How formative an experience was Night Flight? On my first TV job, we’d frequently have shows that came up short (someone had assemble-edited over the end credits or the final segment), in which case we’d have to fill with some evergreen or semi-evergreen filler material (extended-length promos, such as three-or-four minute behind-the-scenes pieces provided by syndicators), and I’d try my damnedest to group them by theme, though the finite amount of material made that an uphill climb most days. My second TV job was even better: I got to come up with the Invasion, which was a deliberate grouping-together of all the sci-fi/fantasy shows on the station’s existing schedule, a planetary alignment that the station management had not noticed.
The truth of the matter was that this was just the tip of the iceberg of what I really would have loved to do, which would’ve been to do a genre-specific version of Night Flight. Group material together by theme (say, a specific astronomical phenomenon used as a plot point) and find non-fiction material to intersperse between shows and commercial breaks to lend a bit more credibility to the selection. I seem to remember hearing that Sci-Fi Channel did this occasionally in its earliest days, back when they’d have people like Harlan Ellison on as a guest; one can scarcely imagine Harlan associating himself with the schlock factory that Syfy has become. These days, one could even throw in the odd sci-fi-themed music video – such a beast, does in fact, exist.
(mumble mumble transparent excuse to show you Christina Hendricks mumble)… it is kind of vaguely PKD-ish in its own way, though
But now that there’s such a thing as Youtube and its playlists, who needs Night Flight? Even by the time someone tried to revive both the name and the format in the 1990s, there was no need. Cable had expanded beyond USA Network. Between cable and the then-abundant syndication glut available through non-network affiliated local stations, niche programming was gaining ground. Who needed an overnight programming block built around themed randomness and controlled chaos?

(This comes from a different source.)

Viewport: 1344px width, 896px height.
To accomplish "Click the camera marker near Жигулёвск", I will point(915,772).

Nowhere is this so evident as a conversation I recently had with Little E where we talked about his mom’s working hours:
E: Dad, what did you do to work?
ME: I used to work at a TV station all night.
E: What’s a TV station?
ME: Well, it shows certain shows at certain times, and there are commercials in the shows…
E: Can you pause it?
ME: Well, kind of. You have to have a special recorder to do that.

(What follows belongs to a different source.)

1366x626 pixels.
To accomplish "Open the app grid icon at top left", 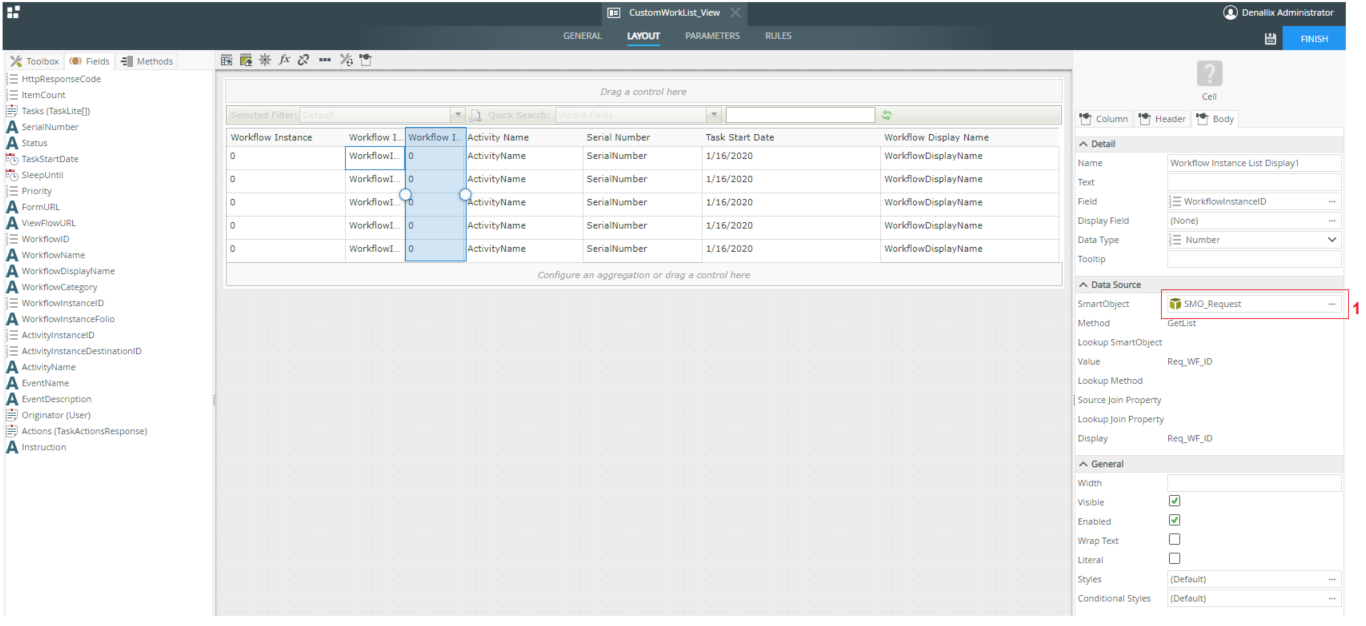I will point(13,12).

E: Is it as easy as the Wii? [referring to our hacked Wii with a catch-all media player that streams stuff from a server PC]
ME: Probably not.
E: Why doesn’t everyone just have a Wii?
ME [feeling the death of the whole rationale behind commercial-based broadcast happening all around me and realizing that my entire professional life has been a waste, which is probably why I have no job now]: …
There’s a kid who has grown up with random access. What on Earth would he need a TV station for? Even a five-year-old can see that there’s nothing in it for him as a viewer. (And yet, when we first cut the TV portion of our cable off and went to shows-stored-on-a-computer, I still found myself theming the playlists I’d set up for his afternoon cartoon viewing…)
So, there you have it. Night Flight influenced my whole approach to doing TV. I always wanted to make something that was as intriguing and unpredictable as Night Flight. Maybe someday I will, but it’ll have to be something short-form – a self-contained show in its own right* – which isn’t the same beast at all.